This popped up in the mailbag this morn, in response to yesterday’s posting:
…if everyone found work that they were passionate about and work and life merged, that would truly be the end of large corporations – I just don’t think any company can find thousands of people passionate and aligned with why the company exists, ready to merge their lives in pursuit of making the company succeed….
Not sure they’d go away, but they sure would be different. Consider that many tasks would go away, many of those seem likely to be related to gaining and maintaining control over others.
Furthermore, it might not be a problem to find people who are passionate about the work, but for how long? The most successful companies may or may not be smaller ones, and their turnover rates might actually rise significanly. Passion is volatile. Get in, work like crazy, get out. Mission accomplished.

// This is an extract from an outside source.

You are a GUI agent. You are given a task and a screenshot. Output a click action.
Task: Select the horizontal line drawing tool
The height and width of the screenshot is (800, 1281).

Then, there would be more time for other, non-income things between jobs/companies, too. Instead of working for the middle forty years of life, we might work in more and shorter spurts, and longer into life. Retirement might be more seasonal, too. So it seems what we really need is more social and cultural support for the sabbatical.
Frithjof Bergmann (sp?) has done a bunch of stuff, though not much web-published, on what he calls New Work. A snippet…
Much of work is horrific; it maims and disfigures people, physically and emotionally. But work also has an opposite pole; it can be ecstatic and entrancing, so much so that “sex has to be good indeed to stand the competition with the most delicious and fantastic work.”
So given that some things really do require large corporate-type orgs to deliver, might we end up with delicious, fantastic, sexy corporations? Or perhaps a lifelong string of on again, off again, one-year stands?